Dataset records:
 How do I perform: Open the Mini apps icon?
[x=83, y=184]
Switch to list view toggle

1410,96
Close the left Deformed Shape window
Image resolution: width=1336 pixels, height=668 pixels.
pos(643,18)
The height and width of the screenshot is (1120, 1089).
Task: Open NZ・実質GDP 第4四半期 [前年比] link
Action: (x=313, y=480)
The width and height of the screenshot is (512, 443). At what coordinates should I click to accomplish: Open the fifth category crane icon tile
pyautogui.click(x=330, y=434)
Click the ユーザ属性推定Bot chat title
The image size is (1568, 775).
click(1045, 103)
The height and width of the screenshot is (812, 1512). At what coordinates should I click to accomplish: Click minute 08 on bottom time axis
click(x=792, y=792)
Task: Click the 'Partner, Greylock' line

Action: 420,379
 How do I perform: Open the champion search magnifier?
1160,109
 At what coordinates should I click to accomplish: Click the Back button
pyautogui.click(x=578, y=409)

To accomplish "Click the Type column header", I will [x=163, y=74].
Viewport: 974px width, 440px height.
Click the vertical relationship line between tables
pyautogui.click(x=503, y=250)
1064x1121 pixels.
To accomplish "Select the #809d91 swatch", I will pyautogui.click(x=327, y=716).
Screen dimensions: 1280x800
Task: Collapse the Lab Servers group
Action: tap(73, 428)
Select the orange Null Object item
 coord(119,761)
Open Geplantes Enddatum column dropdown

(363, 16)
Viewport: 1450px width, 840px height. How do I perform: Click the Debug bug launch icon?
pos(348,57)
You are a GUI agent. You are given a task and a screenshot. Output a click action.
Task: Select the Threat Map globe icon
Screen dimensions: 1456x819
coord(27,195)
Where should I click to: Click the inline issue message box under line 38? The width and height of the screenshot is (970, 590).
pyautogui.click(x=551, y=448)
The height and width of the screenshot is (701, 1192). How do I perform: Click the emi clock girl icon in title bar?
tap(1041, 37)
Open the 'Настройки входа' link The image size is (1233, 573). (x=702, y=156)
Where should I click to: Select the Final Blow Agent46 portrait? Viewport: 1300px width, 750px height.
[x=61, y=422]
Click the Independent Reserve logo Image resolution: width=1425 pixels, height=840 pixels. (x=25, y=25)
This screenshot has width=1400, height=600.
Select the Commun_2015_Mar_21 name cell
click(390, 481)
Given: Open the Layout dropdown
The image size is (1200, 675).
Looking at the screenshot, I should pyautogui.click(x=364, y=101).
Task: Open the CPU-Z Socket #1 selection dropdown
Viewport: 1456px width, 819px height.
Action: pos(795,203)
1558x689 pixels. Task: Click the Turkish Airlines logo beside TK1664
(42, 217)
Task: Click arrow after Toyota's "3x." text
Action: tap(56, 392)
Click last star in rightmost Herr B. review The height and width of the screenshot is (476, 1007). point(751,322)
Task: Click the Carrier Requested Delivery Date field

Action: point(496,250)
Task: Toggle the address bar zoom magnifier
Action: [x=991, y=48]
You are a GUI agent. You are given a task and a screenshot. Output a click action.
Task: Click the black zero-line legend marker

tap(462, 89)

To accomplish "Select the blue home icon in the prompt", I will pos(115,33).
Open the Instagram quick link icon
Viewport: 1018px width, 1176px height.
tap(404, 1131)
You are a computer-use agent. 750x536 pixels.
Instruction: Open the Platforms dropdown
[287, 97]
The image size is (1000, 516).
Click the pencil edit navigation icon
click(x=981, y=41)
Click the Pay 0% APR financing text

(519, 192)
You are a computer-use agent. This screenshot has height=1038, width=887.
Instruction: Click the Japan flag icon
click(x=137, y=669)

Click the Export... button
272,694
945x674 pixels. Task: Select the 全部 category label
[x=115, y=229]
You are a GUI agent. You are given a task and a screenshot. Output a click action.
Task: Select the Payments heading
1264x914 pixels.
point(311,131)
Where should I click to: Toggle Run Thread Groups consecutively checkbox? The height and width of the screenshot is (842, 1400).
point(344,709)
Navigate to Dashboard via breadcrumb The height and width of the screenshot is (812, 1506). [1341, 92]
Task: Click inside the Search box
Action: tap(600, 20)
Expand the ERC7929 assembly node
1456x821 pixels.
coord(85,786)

▶ _Do this_:
Convert everything from the start of the material above down to the line containing "pos(348,57)" into a Markdown table with the columns Row and Line text, leaving out blank lines. Number each remaining line in the Row column.

▶ _Exercise output_:
| Row | Line text |
|---|---|
| 1 |  How do I perform: Open the Mini apps icon? |
| 2 | [x=83, y=184] |
| 3 | Switch to list view toggle |
| 4 | 1410,96 |
| 5 | Close the left Deformed Shape window |
| 6 | Image resolution: width=1336 pixels, height=668 pixels. |
| 7 | pos(643,18) |
| 8 | The height and width of the screenshot is (1120, 1089). |
| 9 | Task: Open NZ・実質GDP 第4四半期 [前年比] link |
| 10 | Action: (x=313, y=480) |
| 11 | The width and height of the screenshot is (512, 443). At what coordinates should I click to accomplish: Open the fifth category crane icon tile |
| 12 | pyautogui.click(x=330, y=434) |
| 13 | Click the ユーザ属性推定Bot chat title |
| 14 | The image size is (1568, 775). |
| 15 | click(1045, 103) |
| 16 | The height and width of the screenshot is (812, 1512). At what coordinates should I click to accomplish: Click minute 08 on bottom time axis |
| 17 | click(x=792, y=792) |
| 18 | Task: Click the 'Partner, Greylock' line |
| 19 | Action: 420,379 |
| 20 |  How do I perform: Open the champion search magnifier? |
| 21 | 1160,109 |
| 22 |  At what coordinates should I click to accomplish: Click the Back button |
| 23 | pyautogui.click(x=578, y=409) |
| 24 | To accomplish "Click the Type column header", I will [x=163, y=74]. |
| 25 | Viewport: 974px width, 440px height. |
| 26 | Click the vertical relationship line between tables |
| 27 | pyautogui.click(x=503, y=250) |
| 28 | 1064x1121 pixels. |
| 29 | To accomplish "Select the #809d91 swatch", I will pyautogui.click(x=327, y=716). |
| 30 | Screen dimensions: 1280x800 |
| 31 | Task: Collapse the Lab Servers group |
| 32 | Action: tap(73, 428) |
| 33 | Select the orange Null Object item |
| 34 |  coord(119,761) |
| 35 | Open Geplantes Enddatum column dropdown |
| 36 | (363, 16) |
| 37 | Viewport: 1450px width, 840px height. How do I perform: Click the Debug bug launch icon? |
| 38 | pos(348,57) |